I'm new to Ransack and I've ran into what appears to be a case that isn't cleanly covered by Ransack. I'm basically trying to search a value but the searched value is wrapped in an array.

CODE:

<%= f.search_field :category_or_account_number_or_status_or_account_number_or_account_name_or_accounts_name_or_accounts_number_or_user_name_or_user_rep_code_list_cont_any %>

At the very end there is this piece user_rep_code_list_cont that is a default array attribute on users it looks like this currently ["al20", "b234"]

So, when I type al20 in the Ransack search bar I get this error.

ERROR:

PG::UndefinedFunction: ERROR:  operator does not exist: character 
varying[] ~~* unknown
LINE 1: ..."name" ILIKE '%al20%') OR "users"."rep_code_list" ILIKE 
'%al...
                                                         ^
HINT:  No operator matches the given name and argument type(s). You 
might need to add explicit type casts.

CONTROLLER:

def index
  @q = Submission.submissions_for(user: current_user).ransack(params[:q])
  @submissions = @q.result.includes(:user, :accounts).ordered(current_user).page(params[:page]).per(25)
end

Again, I'm not a Ransack expert but this seems like something that should be covered by now. I want to search an attribute on a model that is an Array. Any help would be great thanks!

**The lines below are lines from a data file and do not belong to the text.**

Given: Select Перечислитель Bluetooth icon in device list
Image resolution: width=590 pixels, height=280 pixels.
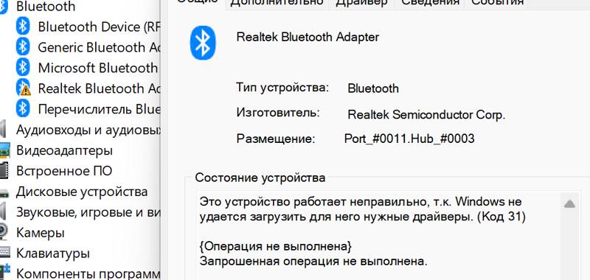Looking at the screenshot, I should point(23,109).
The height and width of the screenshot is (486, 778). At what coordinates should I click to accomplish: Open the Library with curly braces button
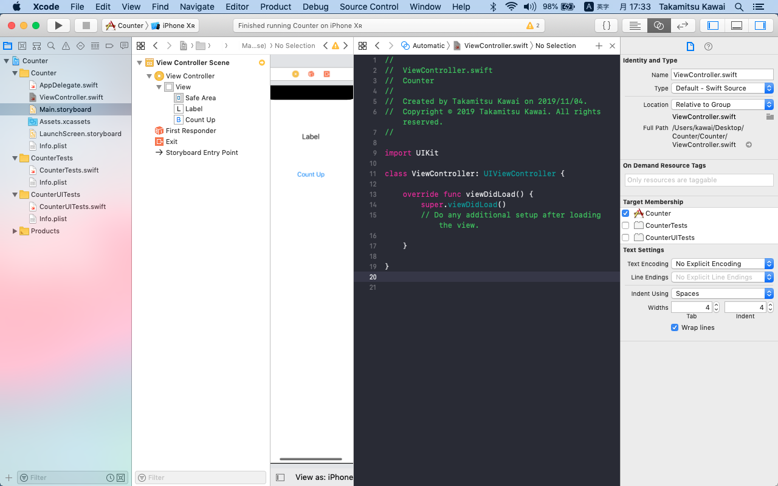point(606,26)
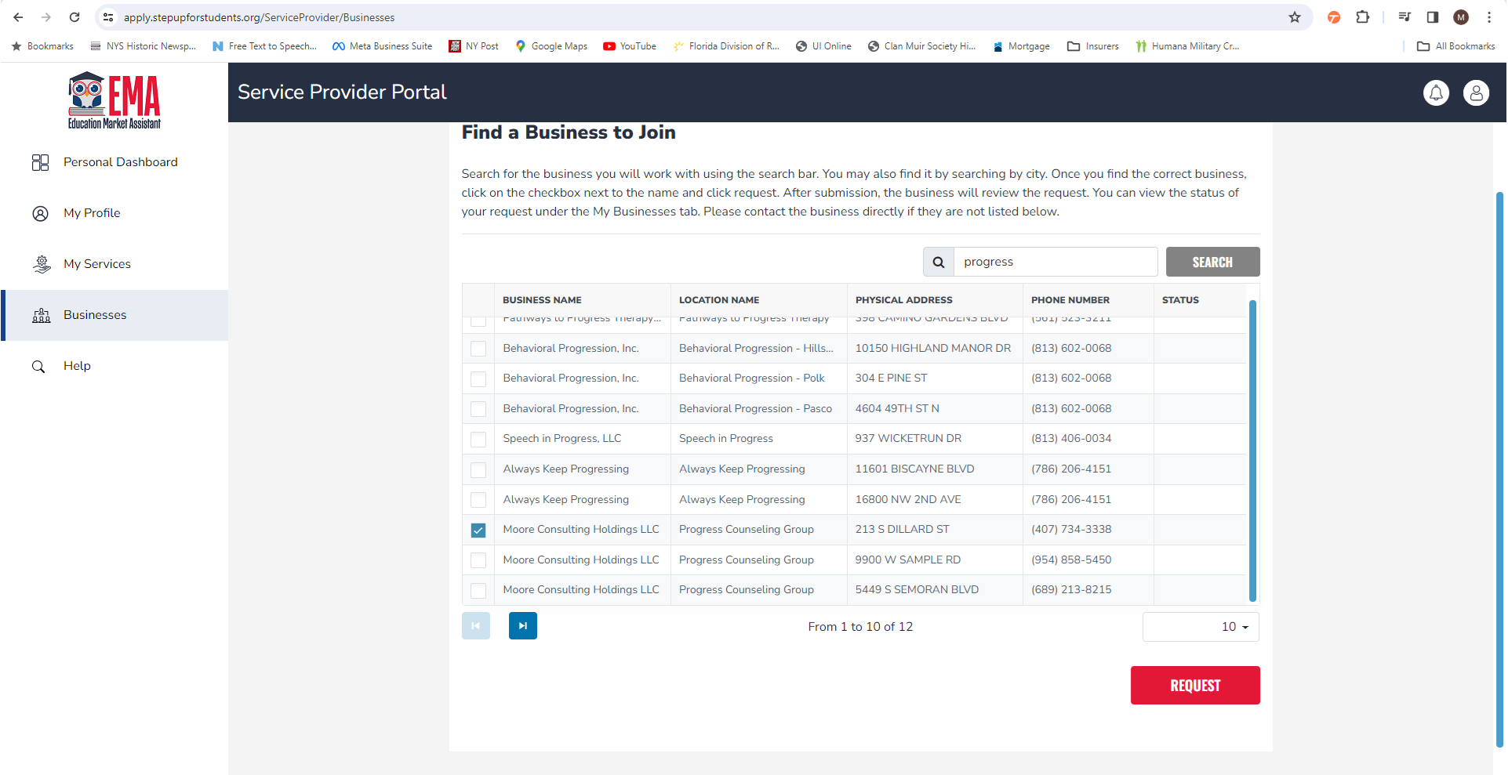Go to the last page of results
The height and width of the screenshot is (775, 1508).
pos(522,626)
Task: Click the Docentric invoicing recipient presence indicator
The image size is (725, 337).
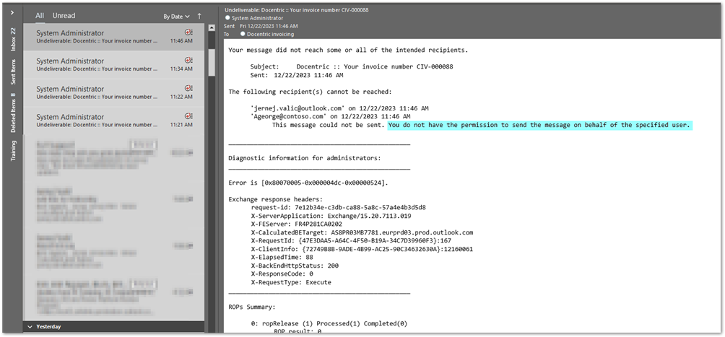Action: point(242,34)
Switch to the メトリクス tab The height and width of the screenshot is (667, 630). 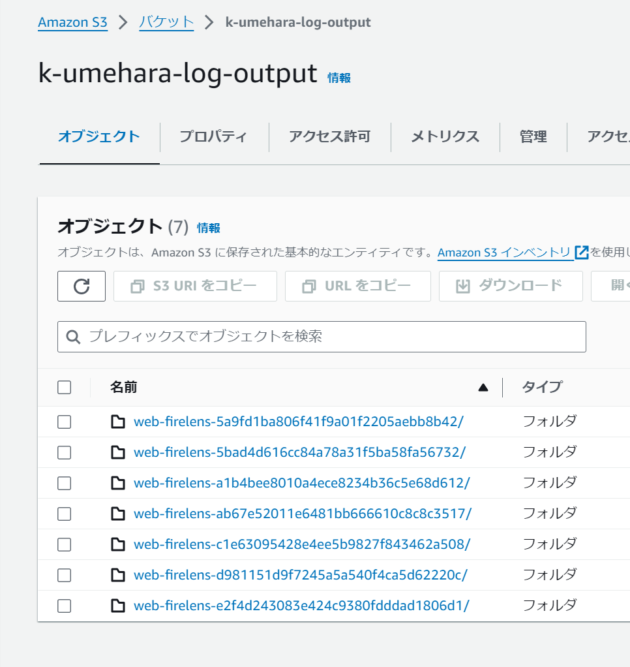click(444, 137)
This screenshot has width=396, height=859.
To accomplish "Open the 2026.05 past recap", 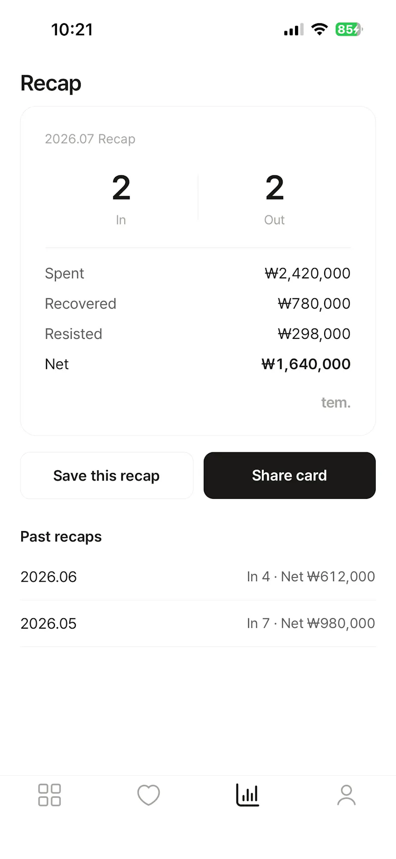I will (x=198, y=623).

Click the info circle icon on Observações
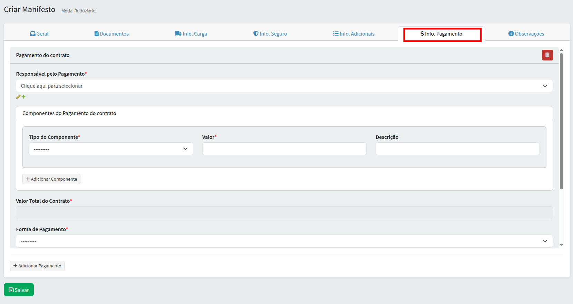511,34
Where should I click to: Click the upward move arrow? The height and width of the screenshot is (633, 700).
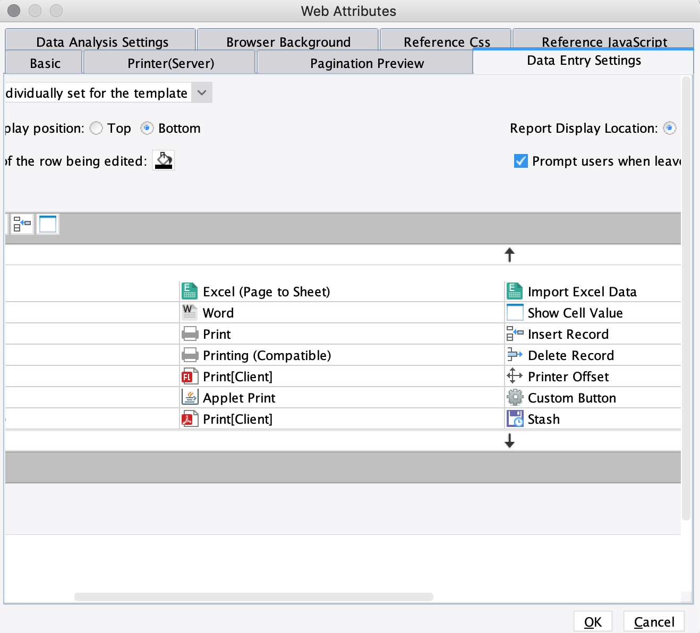pyautogui.click(x=509, y=254)
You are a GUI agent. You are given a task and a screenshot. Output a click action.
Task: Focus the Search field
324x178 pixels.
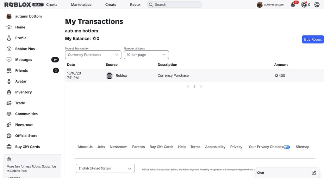[174, 4]
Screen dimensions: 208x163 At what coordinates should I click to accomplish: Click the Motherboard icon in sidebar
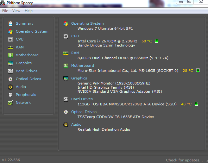(10, 55)
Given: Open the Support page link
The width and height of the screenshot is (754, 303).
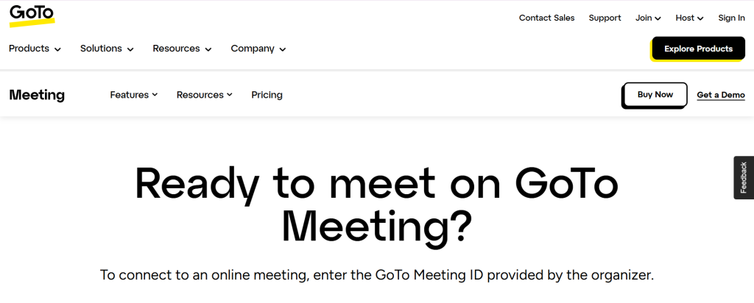Looking at the screenshot, I should 605,18.
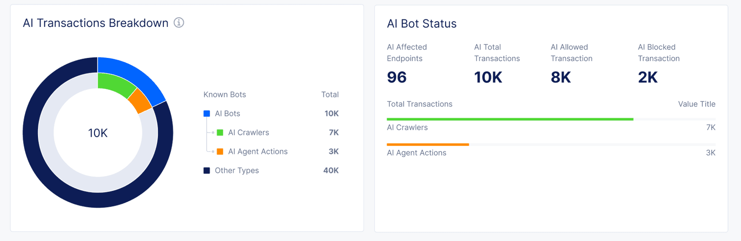The width and height of the screenshot is (741, 241).
Task: Click the 10K center donut value
Action: [x=98, y=133]
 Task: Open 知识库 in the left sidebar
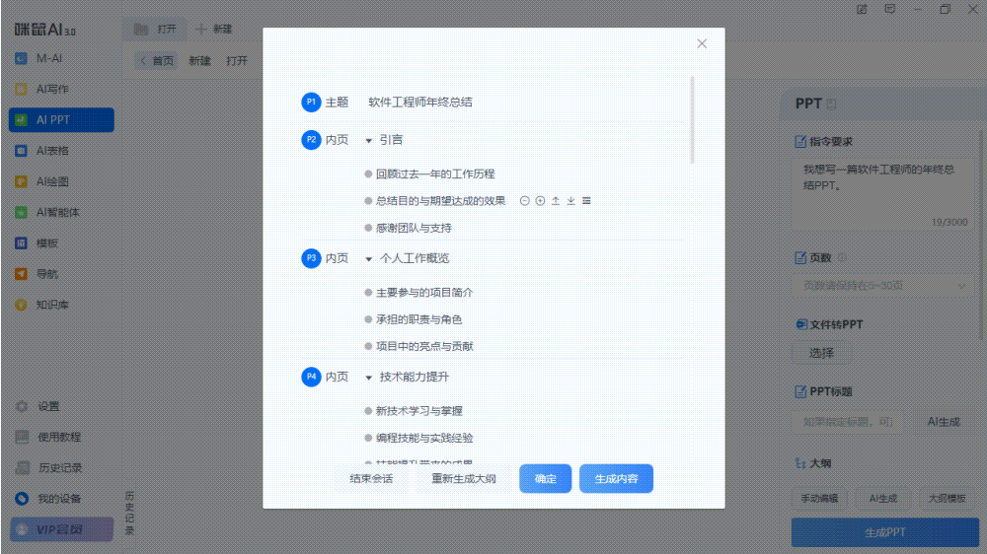pyautogui.click(x=52, y=305)
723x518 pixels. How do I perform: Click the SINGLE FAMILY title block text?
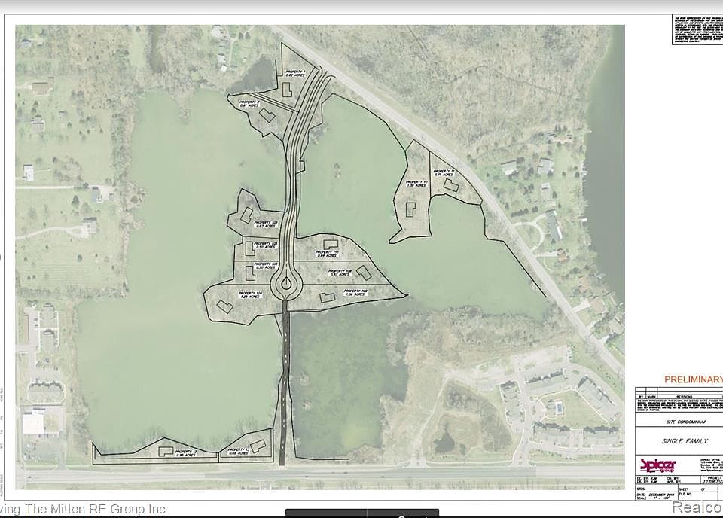pyautogui.click(x=678, y=440)
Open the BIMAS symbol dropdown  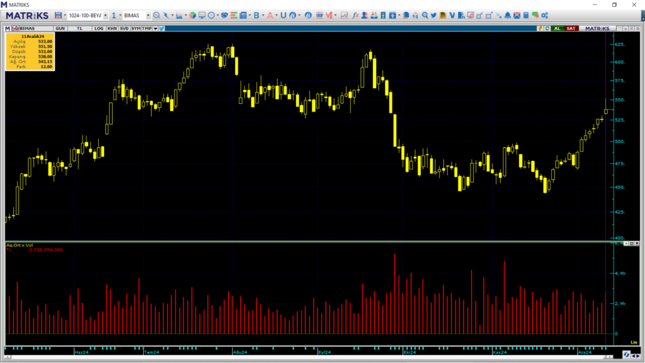click(x=147, y=15)
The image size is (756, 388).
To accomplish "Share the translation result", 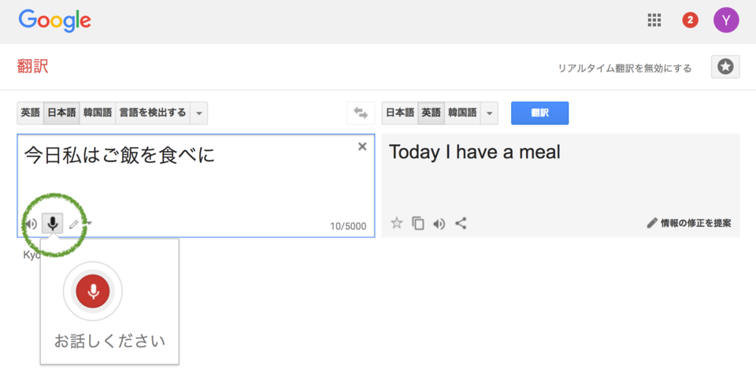I will click(x=461, y=224).
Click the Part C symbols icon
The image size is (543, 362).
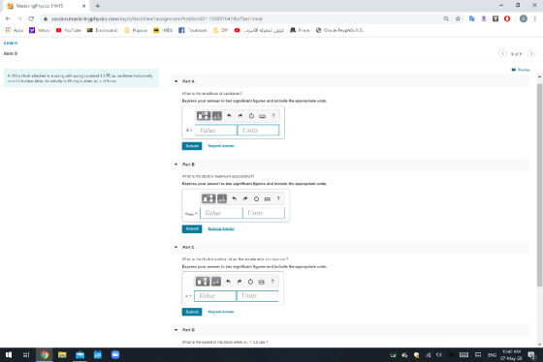216,282
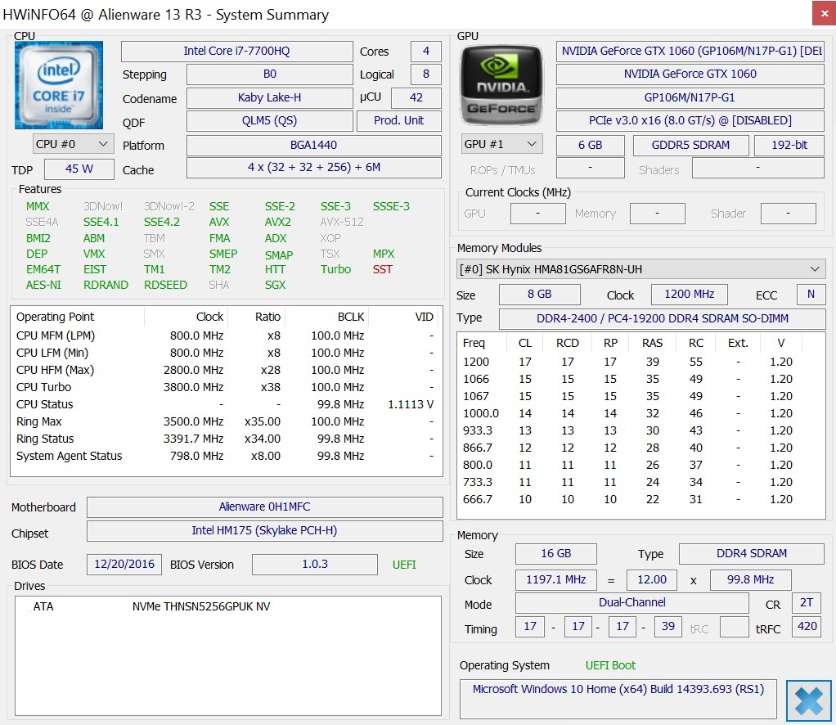Select the NVMe THNSN5256GPUK drive entry
The width and height of the screenshot is (836, 725).
click(200, 606)
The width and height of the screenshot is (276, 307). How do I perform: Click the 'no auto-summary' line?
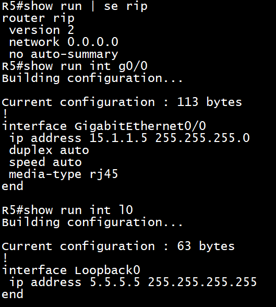click(x=64, y=54)
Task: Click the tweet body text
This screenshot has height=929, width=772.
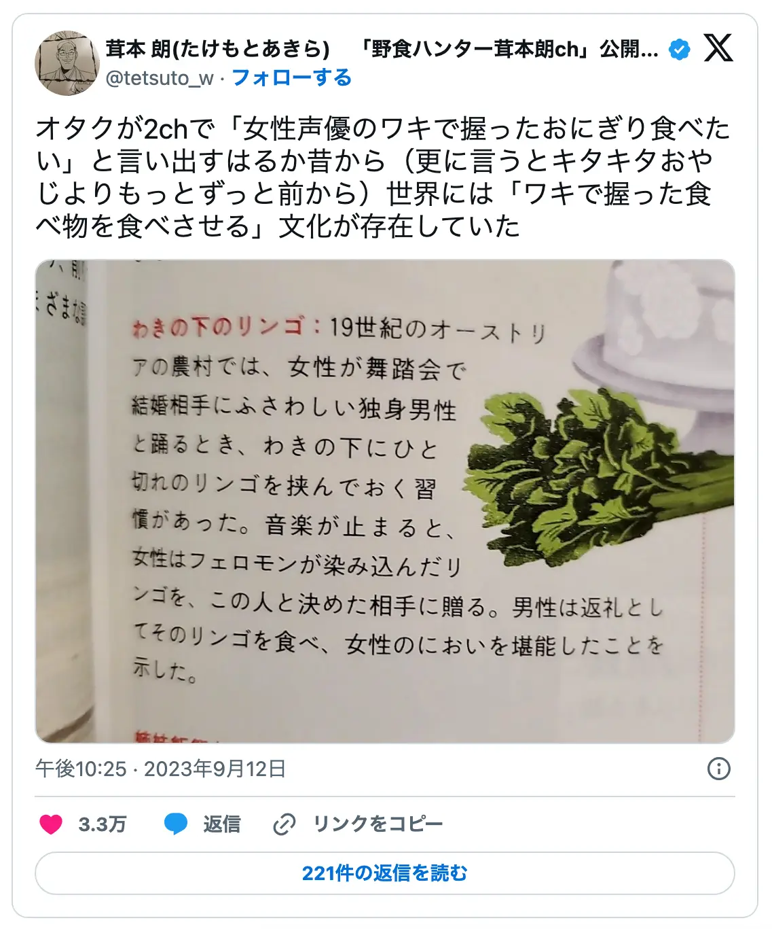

I ended up using a custom Ransacker for this case:

ransacker :rep_code_list do
  Arel.sql("array_to_string(rep_code_list, ',')")
end

This will turn the array into a string so that Ransack can search with the cont predicate. Not sure if this is the best way to do it but it worked for my case.

Working with arrays and Ransack is not that simple, you have to do a lot of the work by hand as the underlying queries quickly take you into advanced territory. Checking membership in an array is relatively easy , checking every element of an array against a LIKE pattern is somewhat more complicated as you need to do a LATERAL JOIN to an unnest function call to unwrap the array so that you can LIKE against its members:

select users.*
from users, unnest(users.rep_code_list) c -- This is an implicit LATERAL JOIN
where c ilike '%some-pattern%'

and you'll probably want to throw a distinct on (users.id) in the SELECT clause to clean up any duplicates that appear from other parts of the query:

select distinct on (users.id) users.*
from users, unnest(users.rep_code_list) c -- This is an implicit LATERAL JOIN
where c ilike '%some-pattern%'
  and ...

To get Ransack to use such a query requires you to add a scope (and tell Ransack that it can use the scope) or perhaps writing a custom ransacker . Unfortunately, there doesn't seem to be any way to get Ransack to use a scope together with the usual attr1_or_attr2_or... parameter name parsing logic so your scope has to do it all:

class User < ApplicationRecord
  def self.ransackable_scopes(auth = nil)
    %i[things_like]
  end

  def self.things_like(s)
    select('distinct on (users.id) users.*')
      .joins(', unnest(users.rep_code_list) c')
      .where('c ilike :pat or users.category ilike :pat or ...', pat: "%#{s}%")
  end
end

and then in the form:

<%= f.search_field :things_like %>

You might have better luck mashing that LATERAL JOIN logic into a custom ransacker or, better IMO, replacing the array with a separate table so that you can use Ransacker's association logic and treat the codes like first class entities in the database rather than just strings. Some sort of full test search (instead of Ransack) might be another option.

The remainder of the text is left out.